- _THE REQUEST_
Reproduce every item below word for word, leaving out the pictures.

:::::

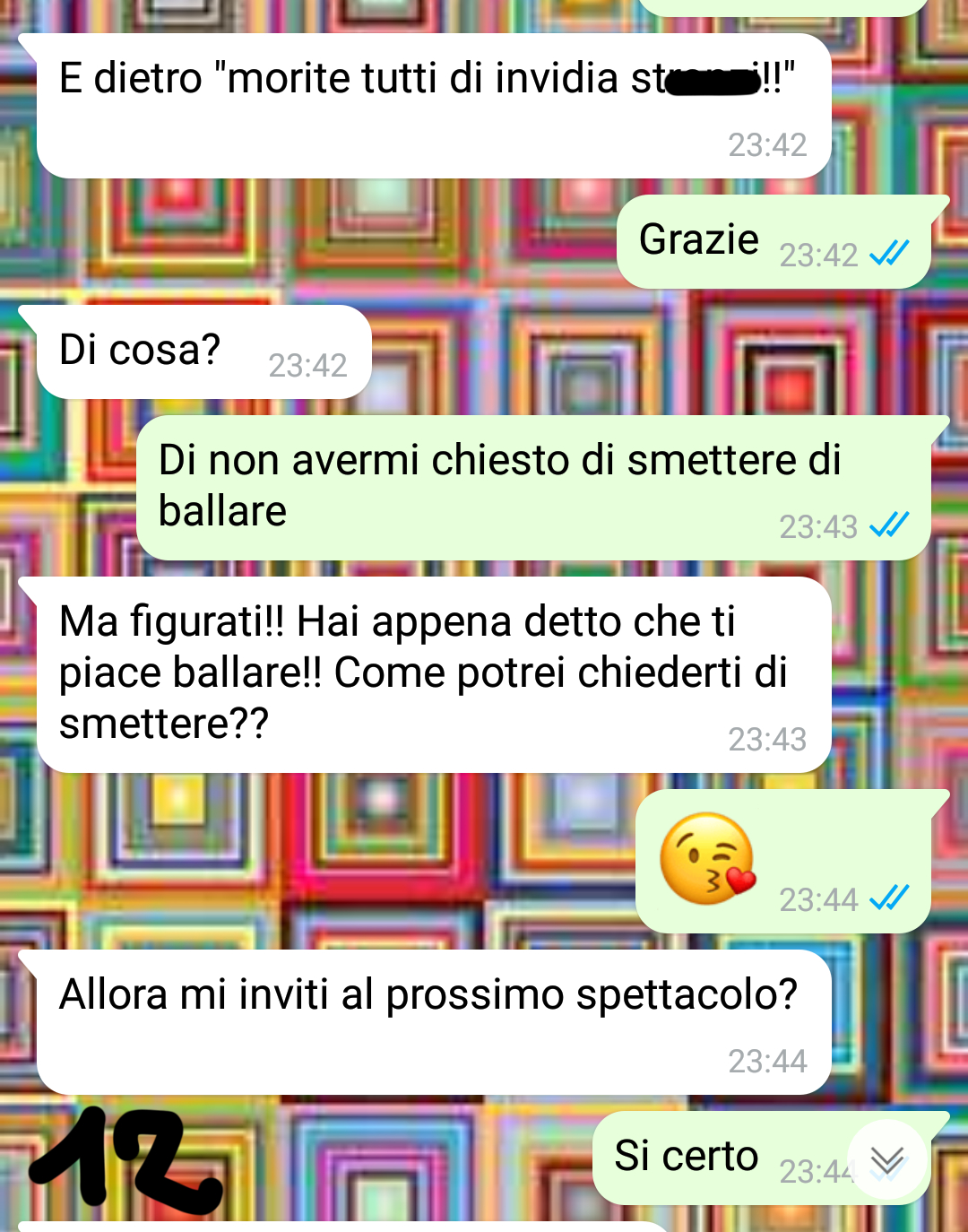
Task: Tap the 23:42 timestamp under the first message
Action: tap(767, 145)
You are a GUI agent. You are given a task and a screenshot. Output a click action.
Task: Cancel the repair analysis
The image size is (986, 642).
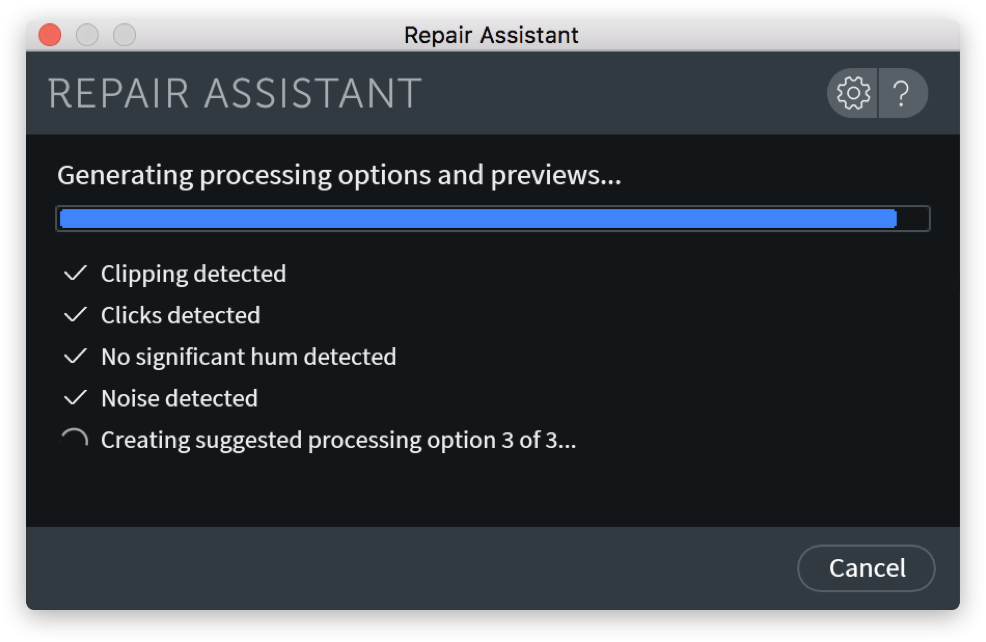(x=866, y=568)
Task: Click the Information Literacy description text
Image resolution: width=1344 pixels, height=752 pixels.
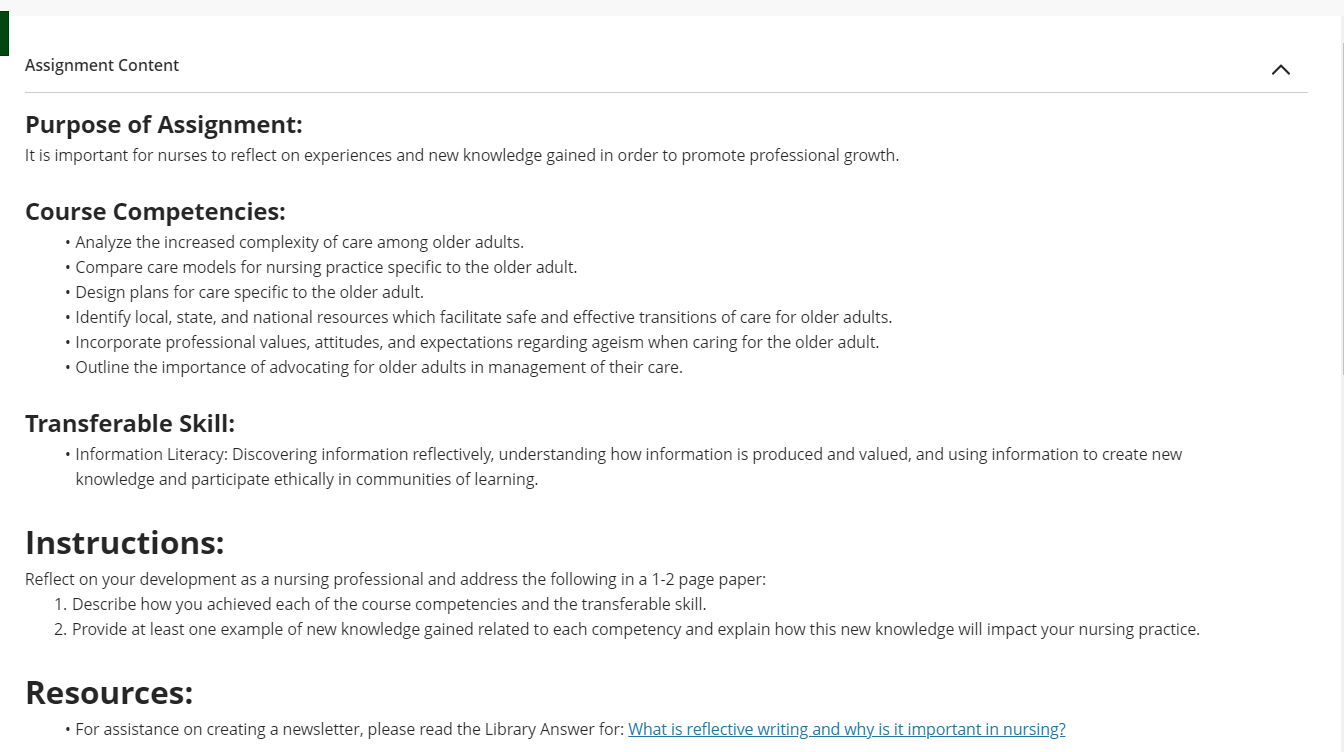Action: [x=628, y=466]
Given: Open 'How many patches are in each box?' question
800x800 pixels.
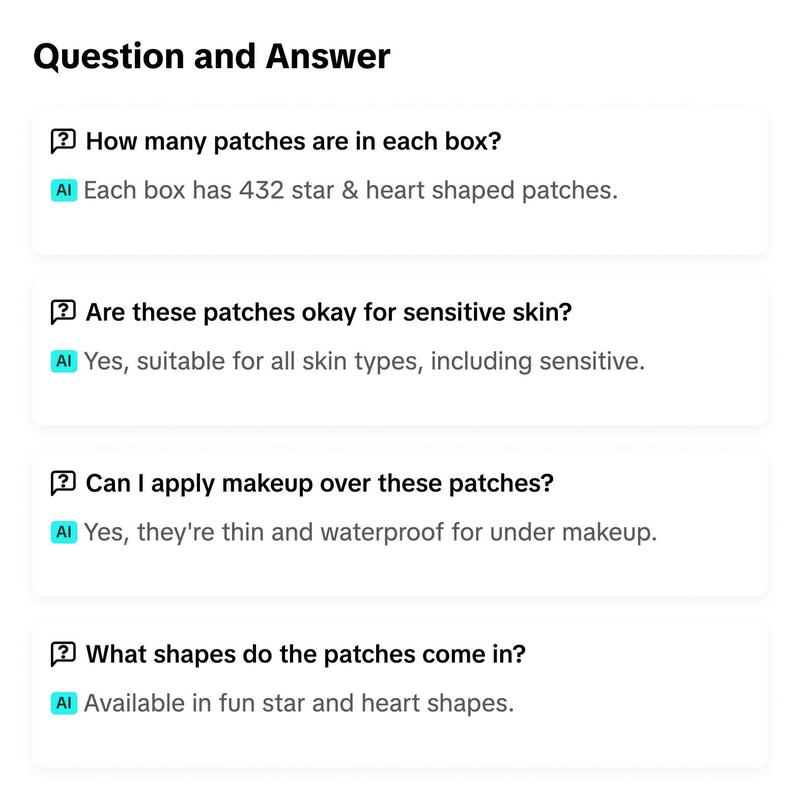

:::::

- _THE COMPLETED TASK_
Task: Tap the 23:42 timestamp under the first message
Action: tap(767, 145)
You are a GUI agent. You are given a task and a screenshot. Output a click action.
Task: Cancel the repair analysis
The image size is (986, 642).
(x=866, y=568)
Task: Click the Information Literacy description text
Image resolution: width=1344 pixels, height=752 pixels.
Action: [x=628, y=466]
Given: Open 'How many patches are in each box?' question
800x800 pixels.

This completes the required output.